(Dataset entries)

:::::

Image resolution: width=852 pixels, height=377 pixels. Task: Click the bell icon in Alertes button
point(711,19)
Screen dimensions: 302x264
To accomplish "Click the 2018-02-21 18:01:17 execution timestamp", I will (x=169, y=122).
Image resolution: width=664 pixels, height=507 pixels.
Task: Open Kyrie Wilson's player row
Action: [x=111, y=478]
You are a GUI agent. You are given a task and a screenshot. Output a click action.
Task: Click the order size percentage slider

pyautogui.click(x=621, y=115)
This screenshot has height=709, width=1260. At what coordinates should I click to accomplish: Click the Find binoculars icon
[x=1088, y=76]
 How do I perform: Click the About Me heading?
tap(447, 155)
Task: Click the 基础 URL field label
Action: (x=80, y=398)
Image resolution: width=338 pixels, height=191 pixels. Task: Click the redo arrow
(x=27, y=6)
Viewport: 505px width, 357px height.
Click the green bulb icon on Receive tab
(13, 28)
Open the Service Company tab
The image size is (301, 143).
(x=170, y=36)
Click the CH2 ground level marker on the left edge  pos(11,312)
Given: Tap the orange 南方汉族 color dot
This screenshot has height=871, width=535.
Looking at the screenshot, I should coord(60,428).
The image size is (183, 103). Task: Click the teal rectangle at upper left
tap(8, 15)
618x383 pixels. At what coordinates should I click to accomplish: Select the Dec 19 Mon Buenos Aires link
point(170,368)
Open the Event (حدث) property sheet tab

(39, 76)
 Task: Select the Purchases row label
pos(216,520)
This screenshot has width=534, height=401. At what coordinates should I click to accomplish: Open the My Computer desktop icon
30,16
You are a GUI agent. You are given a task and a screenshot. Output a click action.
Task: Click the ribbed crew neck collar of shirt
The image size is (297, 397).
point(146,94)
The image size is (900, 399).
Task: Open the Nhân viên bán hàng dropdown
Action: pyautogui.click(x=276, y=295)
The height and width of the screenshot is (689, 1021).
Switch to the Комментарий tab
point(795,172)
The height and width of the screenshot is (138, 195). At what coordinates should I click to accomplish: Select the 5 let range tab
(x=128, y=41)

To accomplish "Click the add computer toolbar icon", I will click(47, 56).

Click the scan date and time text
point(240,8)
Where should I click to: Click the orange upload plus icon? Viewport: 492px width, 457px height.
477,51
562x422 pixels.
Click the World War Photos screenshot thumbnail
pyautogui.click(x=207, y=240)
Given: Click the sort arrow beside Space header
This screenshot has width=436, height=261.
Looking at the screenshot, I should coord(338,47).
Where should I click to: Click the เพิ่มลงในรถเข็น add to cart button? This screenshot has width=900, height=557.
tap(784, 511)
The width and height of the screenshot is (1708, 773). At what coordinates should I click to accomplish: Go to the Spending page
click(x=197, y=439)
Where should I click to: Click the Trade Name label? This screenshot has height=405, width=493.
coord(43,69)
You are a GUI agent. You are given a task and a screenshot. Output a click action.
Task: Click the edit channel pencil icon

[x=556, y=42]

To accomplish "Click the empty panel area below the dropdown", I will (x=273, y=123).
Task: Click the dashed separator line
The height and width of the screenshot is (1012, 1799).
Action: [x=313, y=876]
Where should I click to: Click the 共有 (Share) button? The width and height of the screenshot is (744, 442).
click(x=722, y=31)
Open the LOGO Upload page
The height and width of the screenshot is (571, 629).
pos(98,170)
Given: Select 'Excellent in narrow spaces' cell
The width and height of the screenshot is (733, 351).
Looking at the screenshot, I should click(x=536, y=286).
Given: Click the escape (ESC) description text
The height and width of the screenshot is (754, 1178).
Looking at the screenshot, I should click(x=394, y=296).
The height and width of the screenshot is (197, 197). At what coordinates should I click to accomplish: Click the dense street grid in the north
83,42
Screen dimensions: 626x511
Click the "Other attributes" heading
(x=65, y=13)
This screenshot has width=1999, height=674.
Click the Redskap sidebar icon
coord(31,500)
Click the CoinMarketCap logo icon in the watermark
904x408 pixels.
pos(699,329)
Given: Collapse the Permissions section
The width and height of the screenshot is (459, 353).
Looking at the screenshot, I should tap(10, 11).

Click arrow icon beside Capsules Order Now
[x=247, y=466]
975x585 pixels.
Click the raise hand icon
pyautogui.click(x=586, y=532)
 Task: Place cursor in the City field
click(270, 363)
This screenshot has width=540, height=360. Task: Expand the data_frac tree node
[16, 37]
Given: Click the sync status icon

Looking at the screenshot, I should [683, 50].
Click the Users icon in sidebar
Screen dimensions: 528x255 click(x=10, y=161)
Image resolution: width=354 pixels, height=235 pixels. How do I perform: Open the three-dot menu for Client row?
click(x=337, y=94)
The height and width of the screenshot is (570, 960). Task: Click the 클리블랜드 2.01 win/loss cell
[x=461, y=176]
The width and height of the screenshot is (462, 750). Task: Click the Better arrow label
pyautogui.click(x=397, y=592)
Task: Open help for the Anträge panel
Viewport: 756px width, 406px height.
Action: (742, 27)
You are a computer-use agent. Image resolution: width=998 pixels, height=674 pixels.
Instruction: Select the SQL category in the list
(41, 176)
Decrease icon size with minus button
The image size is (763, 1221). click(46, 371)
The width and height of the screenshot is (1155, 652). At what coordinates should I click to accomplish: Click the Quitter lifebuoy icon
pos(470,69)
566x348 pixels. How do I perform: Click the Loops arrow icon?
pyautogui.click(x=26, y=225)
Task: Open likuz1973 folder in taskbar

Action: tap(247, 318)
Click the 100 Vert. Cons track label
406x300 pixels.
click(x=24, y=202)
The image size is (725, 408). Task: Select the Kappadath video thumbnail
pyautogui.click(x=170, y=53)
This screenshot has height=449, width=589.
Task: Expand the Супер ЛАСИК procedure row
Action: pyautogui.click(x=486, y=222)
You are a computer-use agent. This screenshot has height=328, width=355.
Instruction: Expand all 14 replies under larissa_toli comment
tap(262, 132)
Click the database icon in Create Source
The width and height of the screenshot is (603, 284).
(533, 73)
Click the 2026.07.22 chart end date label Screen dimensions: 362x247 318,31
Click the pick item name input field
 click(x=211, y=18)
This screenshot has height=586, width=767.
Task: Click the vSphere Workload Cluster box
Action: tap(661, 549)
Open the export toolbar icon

:::::

• _Assignment_: Your job is to give the data above again exactly, in full.

• _Task solution_:
Image resolution: width=852 pixels, height=377 pixels. Task: Click the bell icon in Alertes button
point(711,19)
Screen dimensions: 302x264
To accomplish "Click the 2018-02-21 18:01:17 execution timestamp", I will (x=169, y=122).
Image resolution: width=664 pixels, height=507 pixels.
Task: Open Kyrie Wilson's player row
Action: [x=111, y=478]
You are a GUI agent. You are given a task and a screenshot. Output a click action.
Task: Click the order size percentage slider

pyautogui.click(x=621, y=115)
This screenshot has height=709, width=1260. At what coordinates should I click to accomplish: Click the Find binoculars icon
[x=1088, y=76]
 How do I perform: Click the About Me heading?
tap(447, 155)
Task: Click the 基础 URL field label
Action: (x=80, y=398)
Image resolution: width=338 pixels, height=191 pixels. Task: Click the redo arrow
(x=27, y=6)
Viewport: 505px width, 357px height.
Click the green bulb icon on Receive tab
(13, 28)
Open the Service Company tab
The image size is (301, 143).
(x=170, y=36)
Click the CH2 ground level marker on the left edge  pos(11,312)
Given: Tap the orange 南方汉族 color dot
This screenshot has height=871, width=535.
Looking at the screenshot, I should coord(60,428).
The image size is (183, 103). Task: Click the teal rectangle at upper left
tap(8, 15)
618x383 pixels. At what coordinates should I click to accomplish: Select the Dec 19 Mon Buenos Aires link
point(170,368)
Open the Event (حدث) property sheet tab

(39, 76)
 Task: Select the Purchases row label
pos(216,520)
This screenshot has width=534, height=401. At what coordinates should I click to accomplish: Open the My Computer desktop icon
30,16
You are a GUI agent. You are given a task and a screenshot. Output a click action.
Task: Click the ribbed crew neck collar of shirt
The image size is (297, 397).
point(146,94)
The image size is (900, 399).
Task: Open the Nhân viên bán hàng dropdown
Action: pyautogui.click(x=276, y=295)
The height and width of the screenshot is (689, 1021).
Switch to the Комментарий tab
point(795,172)
The height and width of the screenshot is (138, 195). At what coordinates should I click to accomplish: Select the 5 let range tab
(x=128, y=41)

To accomplish "Click the add computer toolbar icon", I will click(47, 56).

Click the scan date and time text
point(240,8)
Where should I click to: Click the orange upload plus icon? Viewport: 492px width, 457px height.
477,51
562x422 pixels.
Click the World War Photos screenshot thumbnail
pyautogui.click(x=207, y=240)
Given: Click the sort arrow beside Space header
This screenshot has width=436, height=261.
Looking at the screenshot, I should coord(338,47).
Where should I click to: Click the เพิ่มลงในรถเข็น add to cart button? This screenshot has width=900, height=557.
tap(784, 511)
The width and height of the screenshot is (1708, 773). At what coordinates should I click to accomplish: Go to the Spending page
click(x=197, y=439)
Where should I click to: Click the Trade Name label? This screenshot has height=405, width=493.
coord(43,69)
You are a GUI agent. You are given a task and a screenshot. Output a click action.
Task: Click the edit channel pencil icon

[x=556, y=42]

To accomplish "Click the empty panel area below the dropdown", I will (x=273, y=123).
Task: Click the dashed separator line
The height and width of the screenshot is (1012, 1799).
Action: [x=313, y=876]
Where should I click to: Click the 共有 (Share) button? The width and height of the screenshot is (744, 442).
click(x=722, y=31)
Open the LOGO Upload page
The height and width of the screenshot is (571, 629).
pos(98,170)
Given: Select 'Excellent in narrow spaces' cell
The width and height of the screenshot is (733, 351).
Looking at the screenshot, I should click(x=536, y=286).
Given: Click the escape (ESC) description text
The height and width of the screenshot is (754, 1178).
Looking at the screenshot, I should click(x=394, y=296).
The height and width of the screenshot is (197, 197). At what coordinates should I click to accomplish: Click the dense street grid in the north
83,42
Screen dimensions: 626x511
Click the "Other attributes" heading
(x=65, y=13)
This screenshot has width=1999, height=674.
Click the Redskap sidebar icon
coord(31,500)
Click the CoinMarketCap logo icon in the watermark
904x408 pixels.
pos(699,329)
Given: Collapse the Permissions section
The width and height of the screenshot is (459, 353).
Looking at the screenshot, I should tap(10, 11).

Click arrow icon beside Capsules Order Now
[x=247, y=466]
975x585 pixels.
Click the raise hand icon
pyautogui.click(x=586, y=532)
 Task: Place cursor in the City field
click(270, 363)
This screenshot has width=540, height=360. Task: Expand the data_frac tree node
[16, 37]
Given: Click the sync status icon

Looking at the screenshot, I should [683, 50].
Click the Users icon in sidebar
Screen dimensions: 528x255 click(x=10, y=161)
Image resolution: width=354 pixels, height=235 pixels. How do I perform: Open the three-dot menu for Client row?
click(x=337, y=94)
The height and width of the screenshot is (570, 960). Task: Click the 클리블랜드 2.01 win/loss cell
[x=461, y=176]
The width and height of the screenshot is (462, 750). Task: Click the Better arrow label
pyautogui.click(x=397, y=592)
Task: Open help for the Anträge panel
Viewport: 756px width, 406px height.
Action: (742, 27)
You are a computer-use agent. Image resolution: width=998 pixels, height=674 pixels.
Instruction: Select the SQL category in the list
(41, 176)
Decrease icon size with minus button
The image size is (763, 1221). click(46, 371)
The width and height of the screenshot is (1155, 652). At what coordinates should I click to accomplish: Click the Quitter lifebuoy icon
pos(470,69)
566x348 pixels. How do I perform: Click the Loops arrow icon?
pyautogui.click(x=26, y=225)
Task: Open likuz1973 folder in taskbar

Action: tap(247, 318)
Click the 100 Vert. Cons track label
406x300 pixels.
click(x=24, y=202)
The image size is (725, 408). Task: Select the Kappadath video thumbnail
pyautogui.click(x=170, y=53)
This screenshot has height=449, width=589.
Task: Expand the Супер ЛАСИК procedure row
Action: pyautogui.click(x=486, y=222)
You are a computer-use agent. This screenshot has height=328, width=355.
Instruction: Expand all 14 replies under larissa_toli comment
tap(262, 132)
Click the database icon in Create Source
The width and height of the screenshot is (603, 284).
(533, 73)
Click the 2026.07.22 chart end date label Screen dimensions: 362x247 318,31
Click the pick item name input field
 click(x=211, y=18)
This screenshot has height=586, width=767.
Task: Click the vSphere Workload Cluster box
Action: tap(661, 549)
Open the export toolbar icon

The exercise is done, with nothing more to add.